Our journey from the Perhentians back to Bangkok (and for me, back to New York) was fraught with drama and hilarity, perhaps starting with the fact that Mark had lost the only pair of flip flops that he brought on the trip and therefore spent the 700 mile trip either barefoot or wearing a pair of my size 6 sandals. That pretty much set the tone for things.
It started with a small motorboat ride from the island to Kuala Besut, made difficult by the fact that my return ticket was at the bottom of the sea and I had given a fake passport number on the receipt. In a scuffle of confusion I somehow avoided paying twice, but only after I had envisioned myself rotting in Malaysian prison for falsifying documents.
From the jetty we found a couple to share a sweaty cab ride to the conservatively Muslim state capital of Kota Bharu, and we again lucked out as the other couple uncomplainingly paid the majority of the cab fare when they were dropped at the airport. Arriving at the bus station, we had a few hours to kill and I spotted a Western style mall in the distance.
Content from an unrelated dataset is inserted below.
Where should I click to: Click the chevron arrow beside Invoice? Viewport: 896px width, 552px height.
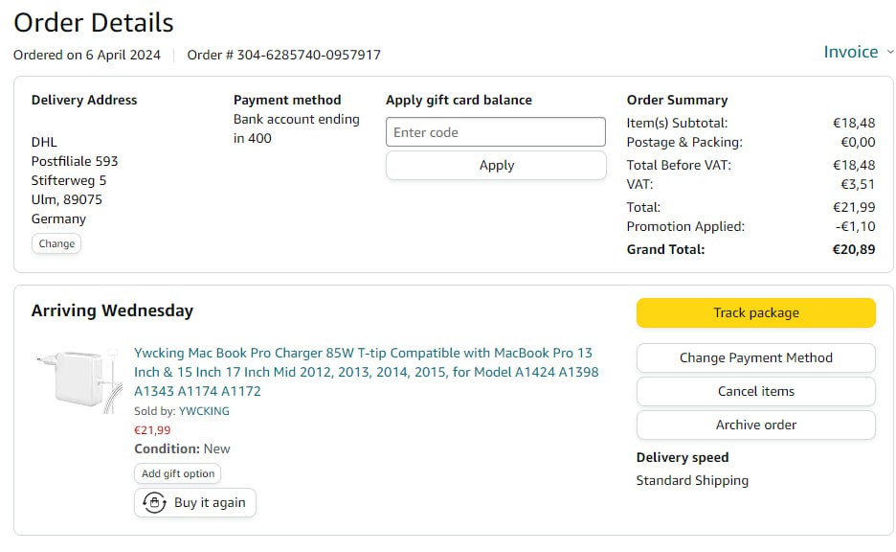[890, 52]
I think I’ve beat the point to death on this blog, but I am not an adventurous eater. However, options are limited in Malaysia and I choked down many unidentified dishes to stave off starvation. So try to imagine the sound of the angel’s chorus as we stepped into the blissfully air-conditioned mall and were met by the sight of Pizza Hut, McDonald’s and A&W. Mark watched our enormous backpacks as I sprinted between the three, fondly reading the menus and trying to make the ultimate comfort food decision. While mulling over the options, Mark revealed he HAD NEVER TRIED ROOT BEER. I apologize for the excess capitalization, but I’m having a hard time finding any other way to convey the shock of this confession. Obviously the decision was made for me and A&W it was.
Thus begins one of my mother’s favorite stories from my entire time in Asia. In the two months that Mark and I had spent together, he had only seen me pick aloofly at my food. While he knew my little secret about my picky eating habits, he just assumed that in addition I must also be a light and dainty eater. After all, I had been eating like a bird for two months.
That illusion came crashing down the minute the rootbeer float hit the table in front of me. To say that the spoon did not stop moving between the glass and my mouth until I was finished scrapping the sides is an understatement. Mark watched mouth agape before timidly tucking in. My cover was blown.
Once that fun Malaysian-culture soaking opportunity was up we were back on the road for the seven hour bus trip to Penang. Penang is a major metropolis and island on the West coast and also where our flight departed from the next morning. We were jolted out of our bus slumber by a stop and the vast majority of the passengers departing. I scrambled to grab our things while Mark ran to get our backpacks from under the bus. Yet I had a sinking feeling something was off. It was the middle of the night and with no signs, English or otherwise, to alert us of our destination, I wasn’t entirely confident we were where we were supposed to be.
“Excuse me, is this the Penang bus station?” I asked the bus driver. He looked directly at me, smiled and nodded. I paused. “Is the next stop the Penang bust station?” He smiled and nodded again, pleased to have been of help. I looked around at the remaining passengers, all of whom were Malay. “Does anyone speak English?” I called out. I was met by rows of eager smiles, but no response. Meanwhile Mark appeared at the doors, wondering why I wasn’t off the bus yet. I felt my stomach drop as the bus driver started up the engine again. Decision time. “Get back on the bus!” I cried, and Mark threw our bags up the steps and climbed back on and looked at me bewildered. I admitted there was a very good chance we were lost forever in the Malaysian bus system, doomed to travel from one concrete edifice to another, never correctly identifying our location, for the rest of our miserable lives. He told me it probably wasn’t that bad.
Yet again, luck was on our side. After fifteen heart stopping minutes we arrived in a much brighter and larger bus station swarming with cabs competing to take us to our hotel. After a too short night of sleep in a seriously swank $60 hotel room (Penang is the place to splurge) we were en route to the airport.
We woke up in Palau Perhentian and a boat, a cab, a bus, a cab and several heart attacks later we were in Palau Penang. Transportation through Malaysia can be challenging, frustrating, and sometimes even a little fun. The best part is arriving in your destination, looking back at the journey behind you, and knowing you not only survived it, you made it into a memorable part of your trip. Maybe even blog worthy.